As a boiler manufacturer, we introduce approximately 50% excess air though the boiler passageways and draft hood. The dew point of a boiler burning natural gas is lowered to approximately 127°F by doing so while still maintaining an average of about 7% CO2. Here is a chart showing differing dillution air ratios with different fuels. As far as the question regarding the dew point changing at different altitudes, I believe that is already figured into the equipment by taking into effect the different jetting that is done for high altitude conditions. Our products are already factory set and identified as such for high altitude conditions. Hope this helps.

Glenn Stanton

Burnham Hydronics

[Deleted User]

Conflicting statements...

Does everyone remember the hackles that were raised by P&M magazines article on Plain Vanilla Systems?

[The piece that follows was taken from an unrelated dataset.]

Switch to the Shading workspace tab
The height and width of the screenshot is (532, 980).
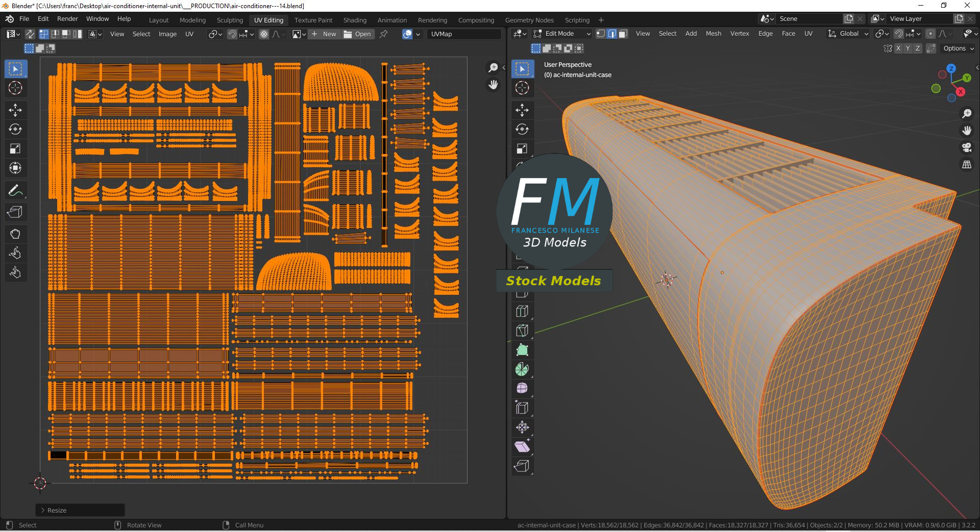point(355,20)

http://www.pmmag.com/pm/cda/articleinformation/features/bnp__features__item/0,2379,64795,00.html

Their article stated that the operation of boilers at high altitudes suppressed formation of condensate. According to the Doc here, it enhances it to a lowered temperature. It could be semantics and interpretations too...

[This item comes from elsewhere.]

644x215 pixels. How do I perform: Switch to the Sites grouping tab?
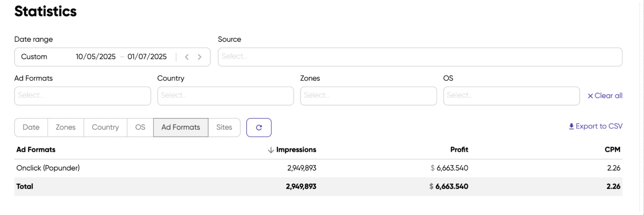pyautogui.click(x=224, y=127)
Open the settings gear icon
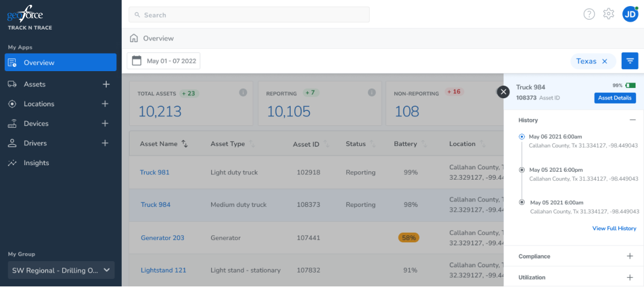The width and height of the screenshot is (644, 287). [608, 14]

Let's face it, EVERY boiler is a condensing boiler at one point in time or another. It's just a question of how long it condenses for, and whether it is designed to condens or not.

I see the Doc's point though. If you plan on a condensing situation, and it doesn't, was it worth the additional investment?

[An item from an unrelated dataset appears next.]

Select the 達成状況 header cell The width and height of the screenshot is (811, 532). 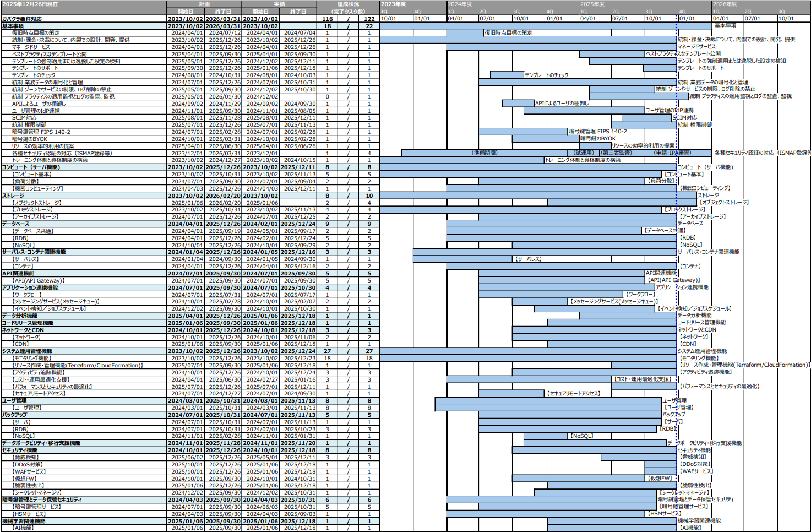click(x=348, y=4)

I also think this opens up a whole new can of worms as it relates to overall thermal efficiency of certain appliances. Care to comment CaptainCO???

Good to see you again Doctor Jay. Stick around and teach us something, will ya??

ME

Mike Kusiak

Thank you Glenn, for the information and chart on dew point vs temperature. This is exactly what I was looking for.


I took a few measurements on a Burnham 205 and found an excess oxygen reading of about 7% to 7.5% before the draft hood, which closely corresponds to the 50% excess air design spec. I then measured the oxygen level after the draft hood and found about 15% O2. This appears to indicate that another 100% additional air is introduced by the draft hood. This would seem to be confirmed by the flue gas temperature before the hood of 475 F and a stack temp of 260 F after the hood. I realize that these measurements are strongly dependent on draft conditions and venting and may not be typical.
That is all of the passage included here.